----- Source material

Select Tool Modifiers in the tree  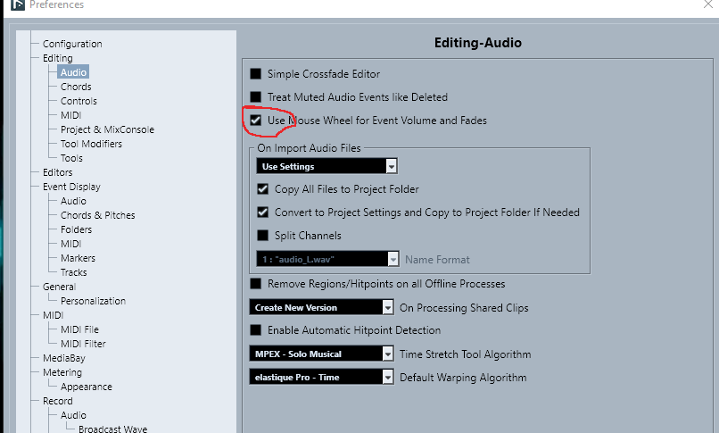pos(91,144)
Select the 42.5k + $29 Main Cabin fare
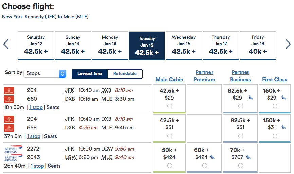Screen dimensions: 294x174 click(x=169, y=106)
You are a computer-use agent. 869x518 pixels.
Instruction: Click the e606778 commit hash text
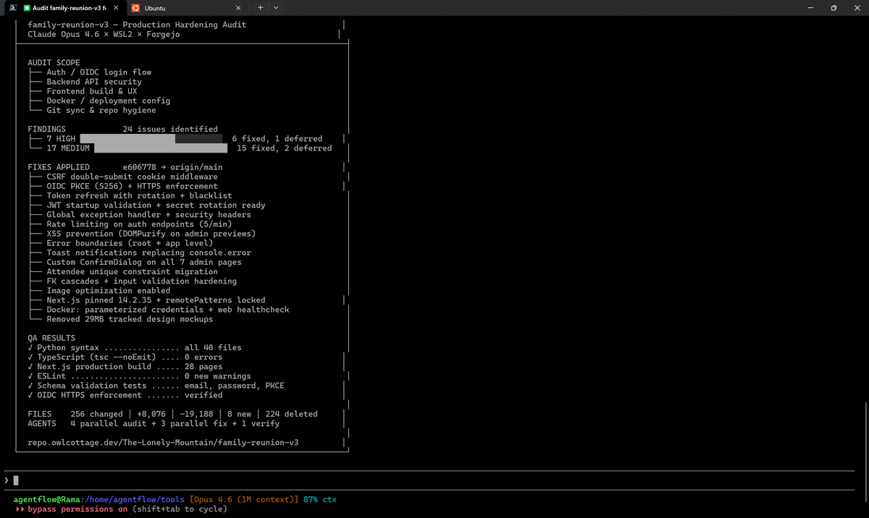(x=140, y=167)
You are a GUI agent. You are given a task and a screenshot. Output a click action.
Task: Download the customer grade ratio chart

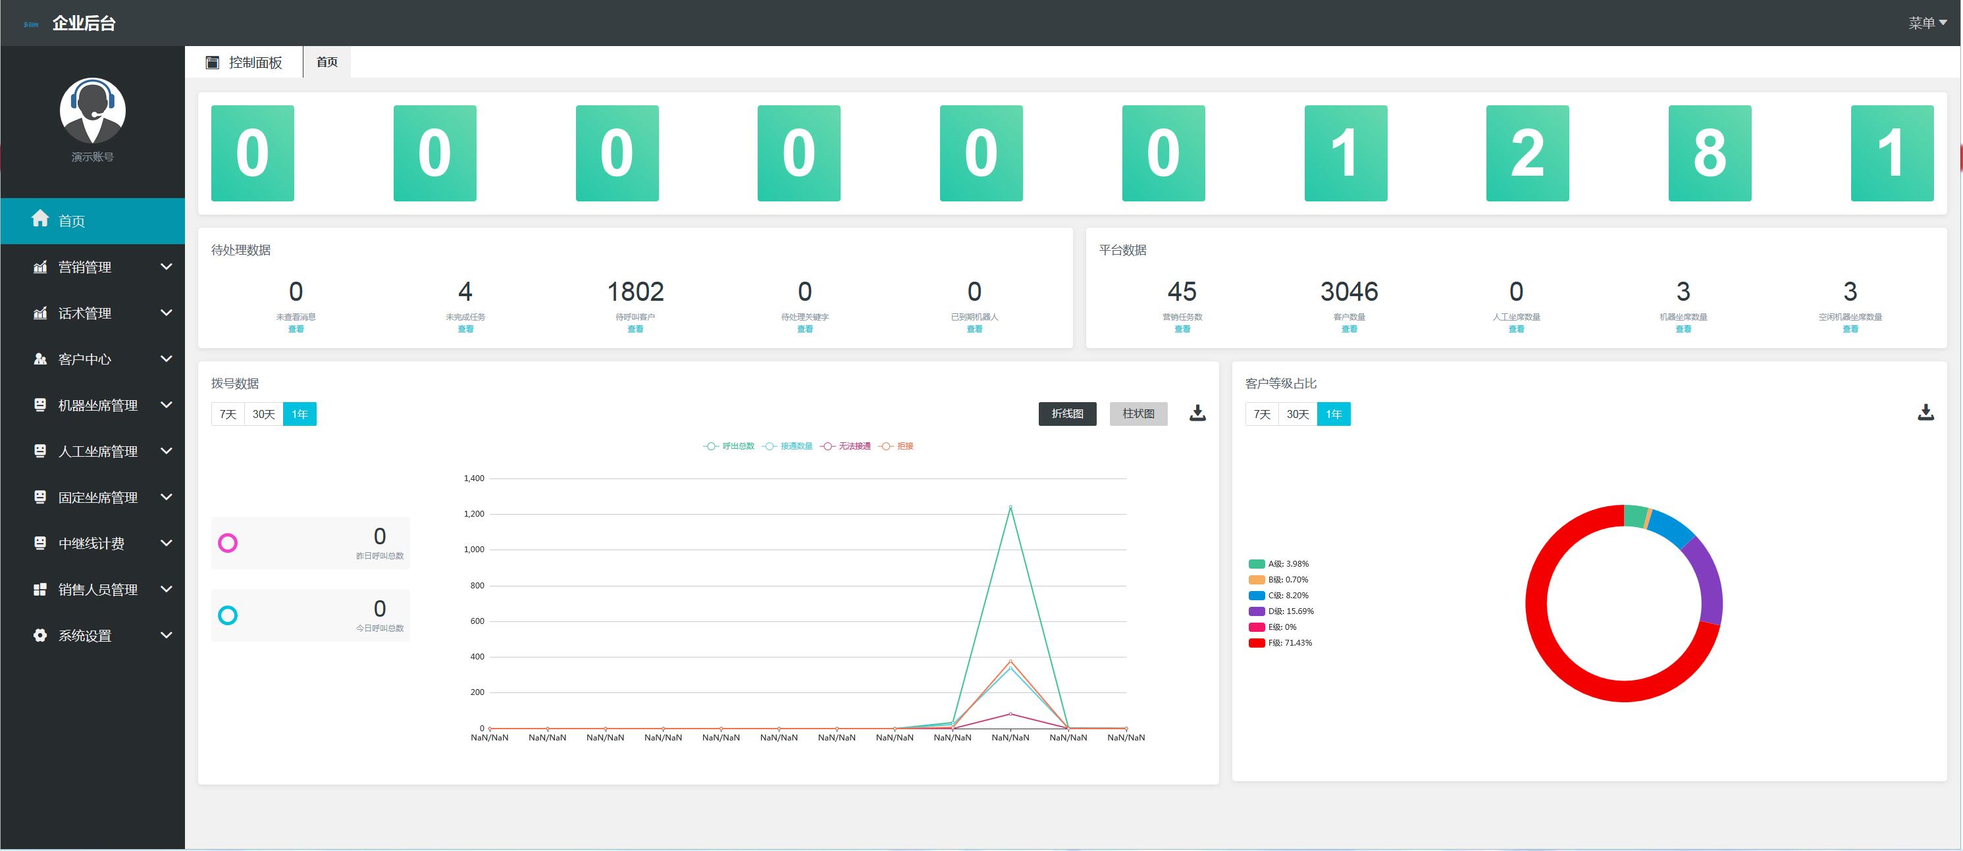(1925, 413)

----------

▶ _Task brief_
Copy the data above word for word, starting at the line containing "Select the 42.5k + $29 Main Cabin fare" and continuing through the last line of the data. Leave the pictures out of your copy.

▶ _Final result_
Select the 42.5k + $29 Main Cabin fare
Screen dimensions: 294x174 click(x=169, y=106)
You are a computer-use agent. 869x518 pixels.
Instruction: Click the e606778 commit hash text
(x=140, y=167)
You are a GUI agent. You are given a task and a screenshot. Output a click action.
Task: Download the customer grade ratio chart

(1925, 413)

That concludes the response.